Member of the Landtag of Baden-Württemberg
- In office 25 March 1984 – 21 January 1992
- Constituency: Green List

Personal details
- Born: 22 May 1951 (age 74) Göppingen, West Germany
- Party: FDP (1970s) Greens (1980s–2005) Independent (since 2005)
- Other political affiliations: CDU (2006–2014)
- Alma mater: Heidelberg University
- Occupation: Politician

= Gerd Schwandner =

German surgeon and politician

Gerd Schwandner (born 22 May 1951) is a German surgeon and former politician. He was mayor of Oldenburg from 2006 to 2014.

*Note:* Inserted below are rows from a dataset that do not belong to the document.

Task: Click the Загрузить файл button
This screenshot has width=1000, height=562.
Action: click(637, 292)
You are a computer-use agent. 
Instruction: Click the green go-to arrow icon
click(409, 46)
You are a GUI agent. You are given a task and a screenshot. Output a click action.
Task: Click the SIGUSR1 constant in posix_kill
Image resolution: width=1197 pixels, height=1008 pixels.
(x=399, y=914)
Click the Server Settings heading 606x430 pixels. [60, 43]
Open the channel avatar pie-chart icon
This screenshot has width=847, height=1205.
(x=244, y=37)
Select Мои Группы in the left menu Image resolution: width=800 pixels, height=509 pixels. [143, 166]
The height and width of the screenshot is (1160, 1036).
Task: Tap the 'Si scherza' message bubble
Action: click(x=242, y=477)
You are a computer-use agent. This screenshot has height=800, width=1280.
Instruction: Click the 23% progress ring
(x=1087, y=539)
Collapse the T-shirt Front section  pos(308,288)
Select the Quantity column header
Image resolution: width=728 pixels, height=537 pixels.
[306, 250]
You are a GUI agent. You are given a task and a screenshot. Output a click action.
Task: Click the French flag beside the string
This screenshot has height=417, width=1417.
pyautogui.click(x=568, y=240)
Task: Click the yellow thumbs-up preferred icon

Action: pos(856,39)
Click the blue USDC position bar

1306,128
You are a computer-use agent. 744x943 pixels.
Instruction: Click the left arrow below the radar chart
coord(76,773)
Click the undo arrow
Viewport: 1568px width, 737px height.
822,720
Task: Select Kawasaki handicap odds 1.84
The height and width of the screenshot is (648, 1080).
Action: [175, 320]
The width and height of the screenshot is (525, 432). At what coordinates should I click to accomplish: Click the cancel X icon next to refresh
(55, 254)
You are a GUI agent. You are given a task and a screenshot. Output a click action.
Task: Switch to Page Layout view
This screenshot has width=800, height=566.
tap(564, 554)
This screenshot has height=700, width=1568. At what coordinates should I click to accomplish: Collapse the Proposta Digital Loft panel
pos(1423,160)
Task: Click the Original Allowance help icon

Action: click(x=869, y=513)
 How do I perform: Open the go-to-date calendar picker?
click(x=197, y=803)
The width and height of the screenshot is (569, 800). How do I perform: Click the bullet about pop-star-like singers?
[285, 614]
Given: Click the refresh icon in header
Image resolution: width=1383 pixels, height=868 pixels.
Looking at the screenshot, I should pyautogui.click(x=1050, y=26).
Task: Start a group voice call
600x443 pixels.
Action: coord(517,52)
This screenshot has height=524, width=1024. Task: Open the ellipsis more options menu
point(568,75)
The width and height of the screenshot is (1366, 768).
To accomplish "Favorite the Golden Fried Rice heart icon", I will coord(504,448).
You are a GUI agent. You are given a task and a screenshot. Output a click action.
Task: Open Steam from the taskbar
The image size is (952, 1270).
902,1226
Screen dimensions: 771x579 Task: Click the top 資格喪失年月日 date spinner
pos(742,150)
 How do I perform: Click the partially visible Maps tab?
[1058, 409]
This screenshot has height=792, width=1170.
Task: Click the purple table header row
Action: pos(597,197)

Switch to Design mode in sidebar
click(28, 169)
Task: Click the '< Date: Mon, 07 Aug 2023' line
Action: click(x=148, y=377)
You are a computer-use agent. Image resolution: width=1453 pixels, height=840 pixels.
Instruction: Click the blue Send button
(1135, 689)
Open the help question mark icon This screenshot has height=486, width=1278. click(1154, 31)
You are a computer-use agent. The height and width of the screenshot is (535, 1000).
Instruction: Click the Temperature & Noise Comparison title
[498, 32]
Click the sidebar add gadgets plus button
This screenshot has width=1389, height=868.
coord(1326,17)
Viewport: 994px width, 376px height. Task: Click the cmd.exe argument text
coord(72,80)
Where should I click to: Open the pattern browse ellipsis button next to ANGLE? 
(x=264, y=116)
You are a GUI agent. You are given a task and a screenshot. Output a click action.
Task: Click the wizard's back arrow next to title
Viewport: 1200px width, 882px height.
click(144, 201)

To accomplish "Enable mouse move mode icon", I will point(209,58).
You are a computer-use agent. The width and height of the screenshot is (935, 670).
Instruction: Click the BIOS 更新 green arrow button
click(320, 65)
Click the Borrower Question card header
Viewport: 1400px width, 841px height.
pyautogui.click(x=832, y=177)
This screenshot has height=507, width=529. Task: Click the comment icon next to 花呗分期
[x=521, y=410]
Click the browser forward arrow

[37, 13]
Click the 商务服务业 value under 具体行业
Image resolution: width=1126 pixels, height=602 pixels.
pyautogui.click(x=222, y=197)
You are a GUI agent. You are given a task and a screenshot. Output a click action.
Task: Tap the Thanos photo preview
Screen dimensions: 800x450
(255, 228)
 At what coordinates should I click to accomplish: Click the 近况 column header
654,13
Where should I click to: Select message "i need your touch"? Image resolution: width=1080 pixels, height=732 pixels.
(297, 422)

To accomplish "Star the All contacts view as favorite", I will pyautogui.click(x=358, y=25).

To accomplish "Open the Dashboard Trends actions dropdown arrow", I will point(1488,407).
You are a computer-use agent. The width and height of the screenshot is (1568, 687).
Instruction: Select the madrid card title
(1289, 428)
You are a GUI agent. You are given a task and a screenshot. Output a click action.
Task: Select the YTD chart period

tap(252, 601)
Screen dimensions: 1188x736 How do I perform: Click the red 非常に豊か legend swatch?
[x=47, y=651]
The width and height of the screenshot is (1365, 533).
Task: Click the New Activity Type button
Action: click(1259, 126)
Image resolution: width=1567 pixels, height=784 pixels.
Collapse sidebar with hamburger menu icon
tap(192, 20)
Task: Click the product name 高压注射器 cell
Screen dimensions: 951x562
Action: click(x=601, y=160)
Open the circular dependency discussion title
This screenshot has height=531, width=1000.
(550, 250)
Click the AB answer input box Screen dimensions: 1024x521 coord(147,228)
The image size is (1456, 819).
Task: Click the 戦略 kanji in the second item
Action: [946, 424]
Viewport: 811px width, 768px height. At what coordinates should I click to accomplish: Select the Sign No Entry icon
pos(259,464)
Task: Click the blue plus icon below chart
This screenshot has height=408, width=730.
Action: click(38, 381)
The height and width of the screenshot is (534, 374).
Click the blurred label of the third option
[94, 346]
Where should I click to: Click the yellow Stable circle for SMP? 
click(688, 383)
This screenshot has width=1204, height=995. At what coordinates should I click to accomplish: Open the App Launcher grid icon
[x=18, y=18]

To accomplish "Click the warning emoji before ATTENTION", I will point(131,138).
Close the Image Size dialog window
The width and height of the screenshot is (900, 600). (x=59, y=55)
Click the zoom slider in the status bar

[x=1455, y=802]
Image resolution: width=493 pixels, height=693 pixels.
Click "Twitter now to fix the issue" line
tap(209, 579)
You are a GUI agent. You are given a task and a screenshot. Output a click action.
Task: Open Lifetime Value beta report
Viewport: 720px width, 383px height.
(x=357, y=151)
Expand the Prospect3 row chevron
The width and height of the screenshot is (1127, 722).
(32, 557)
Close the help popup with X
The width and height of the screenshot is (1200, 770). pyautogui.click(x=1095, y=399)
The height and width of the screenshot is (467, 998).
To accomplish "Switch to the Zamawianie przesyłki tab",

== Background and education ==
Schwandner was born in Göppingen, Baden Württemberg, and studied medicine in Düsseldorf and Heidelberg. From 1977 to 1984 he worked at the university hospital of Heidelberg and later in Pforzheim.

== Politics ==
At first Schwandner was a member of the liberal FDP. He left the party to join the Greens in the 1980s. In 1984 he became member of the Landtag of Baden-Württemberg. Eventually Schwandner was appointed deputy leader of his political group in parliament, serving for six years in this office. After he was reelected in 1988, he moved to the city of Bremen in 1992, where he became council of state. He left the Greens in 2005.

== Mayor of Oldenburg ==
During the 2006 lord mayor elections in Oldenburg, Schwandner, now independent, was candidate of the center-right CDU. He won the election, defeating incumbent mayor Dietmar Schütz (SPD). Schwandner was mayor of Oldenburg until 2014.